NJ “Substantial Factor” Sufficient Medical Causation Proof in Mesothelioma Suit

Mark Buttitta developed mesothelioma at age 49 years old and died a little more than one year later. In litigation filed on his behalf and pursued by his estate following his death, he alleged that he had been exposed to asbestos at a General Motors distribution warehouse where he worked as a “picker” filling orders for parts that included asbestos containing products. His direct exposure was limited to three summers and winter breaks during 1971-1973 when he was otherwise enrolled at Colgate University. He also claimed indirect exposure to asbestos fibers that his father and brother carried home from their work at GM.

While a number of defendants in the case settled, two defendants proceeded to trial including Borg-Warner, a clutch supplier, and Asbestos Corp. Ltd, a Quebec supplier of raw asbestos to GM. The jury returned a verdict in excess of $30 Million dollars.

At issue in the appeal was the legal standard of causation applied by the trial court. Generally a plaintiff in a product liability action must prove that the product was defective when it left the manufacturer’s control and that defect caused injury to a reasonably foreseeable user. In a toxic tort product liability action, the plaintiff must also prove medical causation, e.g. exposure to the defendant’s asbestos product caused an illness. For asbestosis and lung cancer cases, medical causation is proven on the basis of frequency, regularity, and proximity of exposure.

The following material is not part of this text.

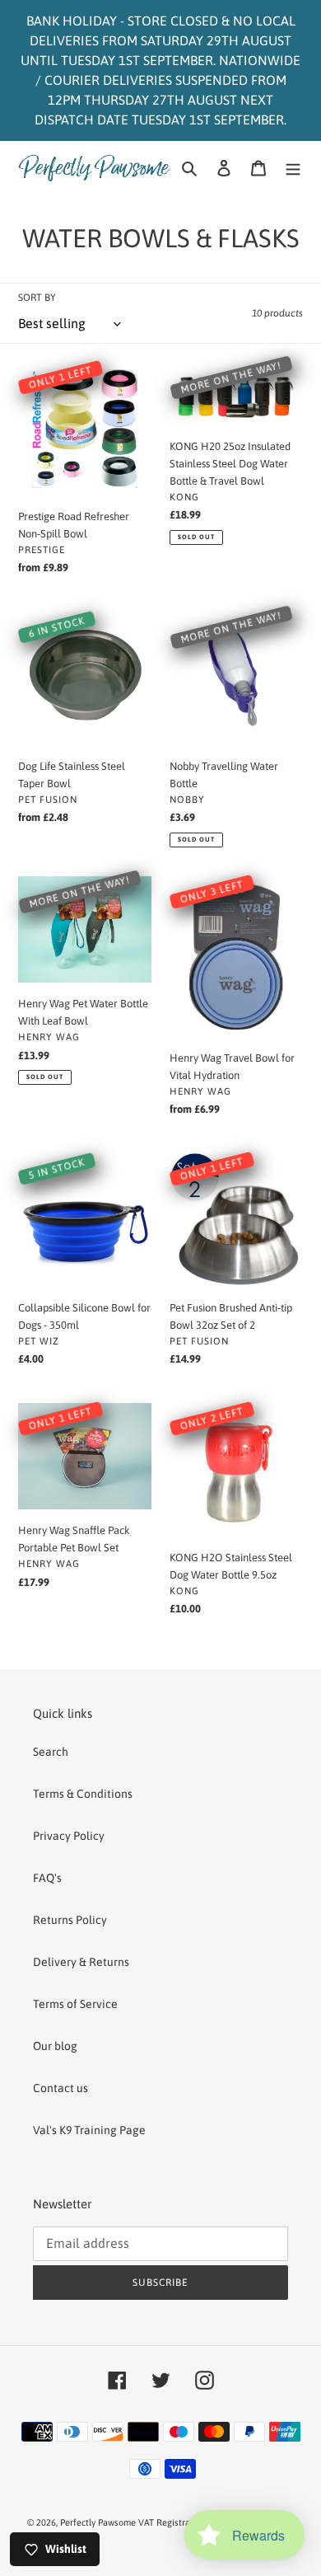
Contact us (60, 2088)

However, the court noted testimony that mesothelioma can develop from the cumulative effects of only minimal or infrequent exposure thereby challenging the rigid application of the medical causation standard generally applied. Hence, the appellate court approved of the trial judge’s application of a “substantial factor” test that required only that the plaintiff provide direct or circumstantial evidence from which a reasonable jury could conclude that at some point in his work history, Buttitta was exposed and in close proximity to the defendant’s product frequently and on a regular basis.

Although the defendants also challenged the trial court’s denial of a remittitur, the appellate division found that the verdict was not so disproportionate that it shocked the judicial conscience.